### [DIRECTIONS FOR THIS TASK]
Format the items from the line containing "Select page 1 in reminders pagination" through the end of the items as a JSON list of strings, with one string per line and blank lines omitted.

### [Dataset rows]
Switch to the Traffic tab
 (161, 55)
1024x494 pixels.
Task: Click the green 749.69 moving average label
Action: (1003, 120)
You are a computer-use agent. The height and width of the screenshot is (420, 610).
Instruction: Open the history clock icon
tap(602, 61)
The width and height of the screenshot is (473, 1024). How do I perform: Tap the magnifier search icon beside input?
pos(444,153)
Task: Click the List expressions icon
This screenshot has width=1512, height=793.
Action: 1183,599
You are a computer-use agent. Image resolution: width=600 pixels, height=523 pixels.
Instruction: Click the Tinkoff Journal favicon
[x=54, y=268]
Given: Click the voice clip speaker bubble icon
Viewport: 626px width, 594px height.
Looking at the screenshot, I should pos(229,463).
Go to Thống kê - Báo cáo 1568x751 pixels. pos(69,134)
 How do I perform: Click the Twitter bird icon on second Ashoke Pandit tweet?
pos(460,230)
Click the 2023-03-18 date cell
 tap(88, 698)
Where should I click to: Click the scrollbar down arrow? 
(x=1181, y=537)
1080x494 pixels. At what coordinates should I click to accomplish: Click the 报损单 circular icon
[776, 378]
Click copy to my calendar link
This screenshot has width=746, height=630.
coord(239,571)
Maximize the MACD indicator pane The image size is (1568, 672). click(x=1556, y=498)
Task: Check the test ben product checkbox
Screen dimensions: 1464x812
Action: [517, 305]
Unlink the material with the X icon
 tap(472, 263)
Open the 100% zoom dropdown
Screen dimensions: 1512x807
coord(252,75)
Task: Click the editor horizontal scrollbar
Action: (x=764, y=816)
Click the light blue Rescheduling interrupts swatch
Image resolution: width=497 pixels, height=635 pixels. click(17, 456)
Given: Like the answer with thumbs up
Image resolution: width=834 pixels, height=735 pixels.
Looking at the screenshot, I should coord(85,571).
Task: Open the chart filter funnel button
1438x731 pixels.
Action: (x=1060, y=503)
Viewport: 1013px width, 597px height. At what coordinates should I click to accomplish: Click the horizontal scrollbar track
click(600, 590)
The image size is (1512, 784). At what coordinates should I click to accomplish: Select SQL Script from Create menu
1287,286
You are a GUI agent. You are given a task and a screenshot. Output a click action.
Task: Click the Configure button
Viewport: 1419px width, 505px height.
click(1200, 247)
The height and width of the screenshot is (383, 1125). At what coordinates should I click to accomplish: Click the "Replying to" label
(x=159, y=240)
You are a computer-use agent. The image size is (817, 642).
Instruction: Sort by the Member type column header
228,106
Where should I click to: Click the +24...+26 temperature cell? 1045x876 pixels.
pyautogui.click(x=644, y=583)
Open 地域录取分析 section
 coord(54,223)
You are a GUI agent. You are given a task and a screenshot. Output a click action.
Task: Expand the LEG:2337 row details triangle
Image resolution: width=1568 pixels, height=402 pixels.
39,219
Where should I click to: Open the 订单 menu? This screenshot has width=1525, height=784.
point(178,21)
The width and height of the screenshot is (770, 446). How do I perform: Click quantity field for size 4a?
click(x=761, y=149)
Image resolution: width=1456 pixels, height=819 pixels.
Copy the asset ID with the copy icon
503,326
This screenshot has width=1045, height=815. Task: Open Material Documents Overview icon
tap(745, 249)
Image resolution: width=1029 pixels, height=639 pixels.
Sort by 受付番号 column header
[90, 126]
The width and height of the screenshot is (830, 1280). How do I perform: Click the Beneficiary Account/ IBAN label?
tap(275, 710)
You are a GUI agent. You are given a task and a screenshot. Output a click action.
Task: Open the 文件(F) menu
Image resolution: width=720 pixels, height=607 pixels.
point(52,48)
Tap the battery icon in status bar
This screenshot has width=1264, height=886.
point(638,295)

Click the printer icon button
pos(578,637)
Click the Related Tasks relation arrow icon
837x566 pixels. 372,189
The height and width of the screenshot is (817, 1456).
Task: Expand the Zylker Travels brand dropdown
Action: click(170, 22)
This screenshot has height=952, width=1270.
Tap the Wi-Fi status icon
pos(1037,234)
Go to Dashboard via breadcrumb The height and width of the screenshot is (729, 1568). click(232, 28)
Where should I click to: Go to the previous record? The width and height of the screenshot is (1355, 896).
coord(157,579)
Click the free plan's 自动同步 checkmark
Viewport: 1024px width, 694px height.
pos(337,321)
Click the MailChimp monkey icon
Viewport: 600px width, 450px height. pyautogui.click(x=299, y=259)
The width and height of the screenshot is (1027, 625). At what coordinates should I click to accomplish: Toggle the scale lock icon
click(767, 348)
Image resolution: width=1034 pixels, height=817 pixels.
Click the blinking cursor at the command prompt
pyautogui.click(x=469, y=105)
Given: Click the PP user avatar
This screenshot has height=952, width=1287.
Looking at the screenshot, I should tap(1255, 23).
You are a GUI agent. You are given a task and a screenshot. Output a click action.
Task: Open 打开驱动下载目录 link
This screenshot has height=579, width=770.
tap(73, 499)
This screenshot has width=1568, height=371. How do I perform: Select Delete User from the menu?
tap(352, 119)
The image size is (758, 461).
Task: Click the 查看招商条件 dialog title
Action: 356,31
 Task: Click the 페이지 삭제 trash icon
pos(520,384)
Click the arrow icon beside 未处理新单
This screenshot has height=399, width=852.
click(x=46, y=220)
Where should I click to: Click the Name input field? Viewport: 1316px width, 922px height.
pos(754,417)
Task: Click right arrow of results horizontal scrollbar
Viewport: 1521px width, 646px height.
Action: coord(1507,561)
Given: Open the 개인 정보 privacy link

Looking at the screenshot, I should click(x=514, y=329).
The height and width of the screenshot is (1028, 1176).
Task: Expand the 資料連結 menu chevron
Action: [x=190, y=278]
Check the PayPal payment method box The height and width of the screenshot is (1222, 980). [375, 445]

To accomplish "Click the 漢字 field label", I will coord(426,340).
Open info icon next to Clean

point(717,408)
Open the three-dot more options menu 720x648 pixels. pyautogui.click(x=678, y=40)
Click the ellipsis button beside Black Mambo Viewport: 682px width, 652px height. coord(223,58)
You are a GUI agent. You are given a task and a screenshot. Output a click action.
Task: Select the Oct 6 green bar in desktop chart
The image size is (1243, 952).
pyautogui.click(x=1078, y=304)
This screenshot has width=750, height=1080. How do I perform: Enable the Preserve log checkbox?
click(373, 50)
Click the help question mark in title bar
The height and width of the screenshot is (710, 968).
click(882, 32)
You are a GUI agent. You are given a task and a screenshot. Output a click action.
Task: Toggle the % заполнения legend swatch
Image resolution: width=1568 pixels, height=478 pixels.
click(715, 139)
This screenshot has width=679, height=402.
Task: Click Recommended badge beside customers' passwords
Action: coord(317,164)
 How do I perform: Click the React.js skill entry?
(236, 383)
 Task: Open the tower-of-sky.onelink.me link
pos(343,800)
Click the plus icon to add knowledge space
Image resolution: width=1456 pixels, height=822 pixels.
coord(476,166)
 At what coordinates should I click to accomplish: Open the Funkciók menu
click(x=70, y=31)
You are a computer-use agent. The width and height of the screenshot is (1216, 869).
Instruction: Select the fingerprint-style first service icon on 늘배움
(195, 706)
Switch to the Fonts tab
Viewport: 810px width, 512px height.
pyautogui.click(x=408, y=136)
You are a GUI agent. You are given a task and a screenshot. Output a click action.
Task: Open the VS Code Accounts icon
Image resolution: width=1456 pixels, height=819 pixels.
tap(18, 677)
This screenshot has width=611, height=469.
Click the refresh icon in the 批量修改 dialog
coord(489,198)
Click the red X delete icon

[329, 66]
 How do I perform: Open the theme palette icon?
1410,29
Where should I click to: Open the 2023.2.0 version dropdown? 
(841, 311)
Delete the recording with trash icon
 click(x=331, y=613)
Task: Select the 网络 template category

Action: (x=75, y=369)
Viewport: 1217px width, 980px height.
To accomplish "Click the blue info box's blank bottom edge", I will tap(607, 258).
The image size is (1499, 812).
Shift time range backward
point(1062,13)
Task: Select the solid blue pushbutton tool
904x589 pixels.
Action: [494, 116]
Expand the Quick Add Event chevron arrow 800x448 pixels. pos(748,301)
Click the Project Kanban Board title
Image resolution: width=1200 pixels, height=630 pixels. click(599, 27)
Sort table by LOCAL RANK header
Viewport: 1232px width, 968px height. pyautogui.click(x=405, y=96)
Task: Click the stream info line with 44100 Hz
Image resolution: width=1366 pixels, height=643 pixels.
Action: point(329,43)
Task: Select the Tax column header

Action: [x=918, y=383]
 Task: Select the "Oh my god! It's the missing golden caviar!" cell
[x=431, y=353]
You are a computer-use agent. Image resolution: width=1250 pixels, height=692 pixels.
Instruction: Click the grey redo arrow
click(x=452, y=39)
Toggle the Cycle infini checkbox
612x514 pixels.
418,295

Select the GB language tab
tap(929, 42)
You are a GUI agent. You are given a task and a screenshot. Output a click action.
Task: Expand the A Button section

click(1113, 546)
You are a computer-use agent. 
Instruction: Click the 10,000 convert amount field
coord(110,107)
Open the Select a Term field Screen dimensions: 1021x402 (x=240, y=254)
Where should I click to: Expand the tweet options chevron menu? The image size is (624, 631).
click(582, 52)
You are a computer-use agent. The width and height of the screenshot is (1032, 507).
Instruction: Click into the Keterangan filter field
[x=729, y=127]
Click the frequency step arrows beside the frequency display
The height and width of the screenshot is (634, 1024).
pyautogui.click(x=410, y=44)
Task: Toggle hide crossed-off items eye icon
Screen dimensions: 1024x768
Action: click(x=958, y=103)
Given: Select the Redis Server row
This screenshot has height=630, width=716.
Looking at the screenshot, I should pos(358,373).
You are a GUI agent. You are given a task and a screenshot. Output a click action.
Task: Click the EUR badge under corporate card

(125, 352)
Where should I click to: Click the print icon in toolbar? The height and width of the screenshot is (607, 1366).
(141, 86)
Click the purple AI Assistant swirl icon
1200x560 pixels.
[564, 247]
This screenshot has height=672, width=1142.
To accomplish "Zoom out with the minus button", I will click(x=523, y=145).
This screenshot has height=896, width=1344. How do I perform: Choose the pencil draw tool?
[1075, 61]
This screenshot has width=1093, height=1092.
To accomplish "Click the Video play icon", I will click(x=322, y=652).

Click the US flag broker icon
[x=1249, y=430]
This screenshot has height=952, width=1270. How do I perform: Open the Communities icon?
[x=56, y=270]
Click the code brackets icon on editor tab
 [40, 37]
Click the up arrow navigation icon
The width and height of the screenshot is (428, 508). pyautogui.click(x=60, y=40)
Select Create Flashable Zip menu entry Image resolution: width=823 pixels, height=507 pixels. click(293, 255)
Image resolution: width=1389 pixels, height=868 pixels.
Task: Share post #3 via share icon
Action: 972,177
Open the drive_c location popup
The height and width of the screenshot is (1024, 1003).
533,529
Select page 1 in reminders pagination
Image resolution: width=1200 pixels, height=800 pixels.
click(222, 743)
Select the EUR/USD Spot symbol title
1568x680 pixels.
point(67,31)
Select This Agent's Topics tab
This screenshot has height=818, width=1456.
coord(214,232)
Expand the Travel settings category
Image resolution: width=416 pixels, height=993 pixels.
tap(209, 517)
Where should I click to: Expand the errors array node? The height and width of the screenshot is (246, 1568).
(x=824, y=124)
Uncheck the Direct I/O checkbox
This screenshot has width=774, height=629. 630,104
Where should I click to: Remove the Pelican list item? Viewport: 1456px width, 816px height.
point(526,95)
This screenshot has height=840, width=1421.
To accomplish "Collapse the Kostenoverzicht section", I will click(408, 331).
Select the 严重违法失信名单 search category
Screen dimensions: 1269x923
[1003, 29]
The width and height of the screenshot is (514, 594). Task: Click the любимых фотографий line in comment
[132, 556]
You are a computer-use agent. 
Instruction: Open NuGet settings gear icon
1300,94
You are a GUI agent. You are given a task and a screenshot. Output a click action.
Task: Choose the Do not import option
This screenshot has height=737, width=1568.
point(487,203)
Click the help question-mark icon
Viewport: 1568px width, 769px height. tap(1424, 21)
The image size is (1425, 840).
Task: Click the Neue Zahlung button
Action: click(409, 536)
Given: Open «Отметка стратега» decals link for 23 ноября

### [COMPLETED TASK]
[
  "Select page 1 in reminders pagination",
  "Image resolution: width=1200 pixels, height=800 pixels.",
  "click(222, 743)",
  "Select the EUR/USD Spot symbol title",
  "1568x680 pixels.",
  "point(67,31)",
  "Select This Agent's Topics tab",
  "This screenshot has height=818, width=1456.",
  "coord(214,232)",
  "Expand the Travel settings category",
  "Image resolution: width=416 pixels, height=993 pixels.",
  "tap(209, 517)",
  "Where should I click to: Expand the errors array node? The height and width of the screenshot is (246, 1568).",
  "(x=824, y=124)",
  "Uncheck the Direct I/O checkbox",
  "This screenshot has width=774, height=629. 630,104",
  "Where should I click to: Remove the Pelican list item? Viewport: 1456px width, 816px height.",
  "point(526,95)",
  "This screenshot has height=840, width=1421.",
  "To accomplish \"Collapse the Kostenoverzicht section\", I will click(408, 331).",
  "Select the 严重违法失信名单 search category",
  "Screen dimensions: 1269x923",
  "[1003, 29]",
  "The width and height of the screenshot is (514, 594). Task: Click the любимых фотографий line in comment",
  "[132, 556]",
  "You are a computer-use agent. ",
  "Instruction: Open NuGet settings gear icon",
  "1300,94",
  "You are a GUI agent. You are given a task and a screenshot. Output a click action.",
  "Task: Choose the Do not import option",
  "This screenshot has height=737, width=1568.",
  "point(487,203)",
  "Click the help question-mark icon",
  "Viewport: 1568px width, 769px height. tap(1424, 21)",
  "The image size is (1425, 840).",
  "Task: Click the Neue Zahlung button",
  "Action: click(409, 536)",
  "Given: Open «Отметка стратега» decals link for 23 ноября"
]